SUPPLIED MATERIAL:
☆ ☆ ☆ ☆ ☆

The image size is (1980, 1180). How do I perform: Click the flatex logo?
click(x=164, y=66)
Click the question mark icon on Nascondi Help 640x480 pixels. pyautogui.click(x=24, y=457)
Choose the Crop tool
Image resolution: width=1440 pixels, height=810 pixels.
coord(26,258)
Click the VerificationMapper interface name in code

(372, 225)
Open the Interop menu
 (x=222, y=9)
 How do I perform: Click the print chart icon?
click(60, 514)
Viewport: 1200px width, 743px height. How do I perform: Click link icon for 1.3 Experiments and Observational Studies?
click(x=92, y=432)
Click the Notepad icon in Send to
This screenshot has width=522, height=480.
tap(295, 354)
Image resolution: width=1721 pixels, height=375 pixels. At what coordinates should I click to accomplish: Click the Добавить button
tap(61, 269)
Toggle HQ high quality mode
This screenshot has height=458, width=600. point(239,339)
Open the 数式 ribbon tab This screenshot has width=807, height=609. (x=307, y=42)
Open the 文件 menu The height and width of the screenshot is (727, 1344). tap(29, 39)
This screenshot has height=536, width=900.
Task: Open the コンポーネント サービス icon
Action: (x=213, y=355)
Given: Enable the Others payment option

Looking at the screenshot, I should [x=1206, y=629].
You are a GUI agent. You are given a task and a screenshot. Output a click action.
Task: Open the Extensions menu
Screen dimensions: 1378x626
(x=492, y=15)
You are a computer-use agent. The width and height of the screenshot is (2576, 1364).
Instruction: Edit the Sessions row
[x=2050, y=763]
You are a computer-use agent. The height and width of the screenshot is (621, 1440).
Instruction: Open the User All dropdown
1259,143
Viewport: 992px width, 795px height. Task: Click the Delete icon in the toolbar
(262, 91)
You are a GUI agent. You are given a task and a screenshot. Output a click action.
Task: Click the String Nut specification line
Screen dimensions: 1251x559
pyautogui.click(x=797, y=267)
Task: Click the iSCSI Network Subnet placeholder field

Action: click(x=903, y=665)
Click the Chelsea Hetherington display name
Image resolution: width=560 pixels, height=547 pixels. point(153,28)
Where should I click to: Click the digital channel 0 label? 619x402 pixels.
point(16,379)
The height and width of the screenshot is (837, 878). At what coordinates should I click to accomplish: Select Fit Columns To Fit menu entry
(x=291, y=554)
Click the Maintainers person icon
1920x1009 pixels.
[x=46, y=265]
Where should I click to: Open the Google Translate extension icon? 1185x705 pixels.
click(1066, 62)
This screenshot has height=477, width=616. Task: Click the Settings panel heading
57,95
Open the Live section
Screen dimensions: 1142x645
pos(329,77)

☆ ☆ ☆ ☆ ☆

WHAT IS BEING ASKED:
Copy the rows above line for line, with no changes.

EXPECTED ANSWER:
The image size is (1980, 1180). How do I perform: Click the flatex logo?
click(x=164, y=66)
Click the question mark icon on Nascondi Help 640x480 pixels. pyautogui.click(x=24, y=457)
Choose the Crop tool
Image resolution: width=1440 pixels, height=810 pixels.
coord(26,258)
Click the VerificationMapper interface name in code

(372, 225)
Open the Interop menu
 (x=222, y=9)
 How do I perform: Click the print chart icon?
click(60, 514)
Viewport: 1200px width, 743px height. How do I perform: Click link icon for 1.3 Experiments and Observational Studies?
click(x=92, y=432)
Click the Notepad icon in Send to
This screenshot has width=522, height=480.
tap(295, 354)
Image resolution: width=1721 pixels, height=375 pixels. At what coordinates should I click to accomplish: Click the Добавить button
tap(61, 269)
Toggle HQ high quality mode
This screenshot has height=458, width=600. point(239,339)
Open the 数式 ribbon tab This screenshot has width=807, height=609. (x=307, y=42)
Open the 文件 menu The height and width of the screenshot is (727, 1344). tap(29, 39)
This screenshot has height=536, width=900.
Task: Open the コンポーネント サービス icon
Action: (x=213, y=355)
Given: Enable the Others payment option

Looking at the screenshot, I should [x=1206, y=629].
You are a GUI agent. You are given a task and a screenshot. Output a click action.
Task: Open the Extensions menu
Screen dimensions: 1378x626
(x=492, y=15)
You are a computer-use agent. The width and height of the screenshot is (2576, 1364).
Instruction: Edit the Sessions row
[x=2050, y=763]
You are a computer-use agent. The height and width of the screenshot is (621, 1440).
Instruction: Open the User All dropdown
1259,143
Viewport: 992px width, 795px height. Task: Click the Delete icon in the toolbar
(262, 91)
You are a GUI agent. You are given a task and a screenshot. Output a click action.
Task: Click the String Nut specification line
Screen dimensions: 1251x559
pyautogui.click(x=797, y=267)
Task: Click the iSCSI Network Subnet placeholder field

Action: click(x=903, y=665)
Click the Chelsea Hetherington display name
Image resolution: width=560 pixels, height=547 pixels. point(153,28)
Where should I click to: Click the digital channel 0 label? 619x402 pixels.
point(16,379)
The height and width of the screenshot is (837, 878). At what coordinates should I click to accomplish: Select Fit Columns To Fit menu entry
(x=291, y=554)
Click the Maintainers person icon
1920x1009 pixels.
[x=46, y=265]
Where should I click to: Open the Google Translate extension icon? 1185x705 pixels.
click(1066, 62)
This screenshot has height=477, width=616. Task: Click the Settings panel heading
57,95
Open the Live section
Screen dimensions: 1142x645
pos(329,77)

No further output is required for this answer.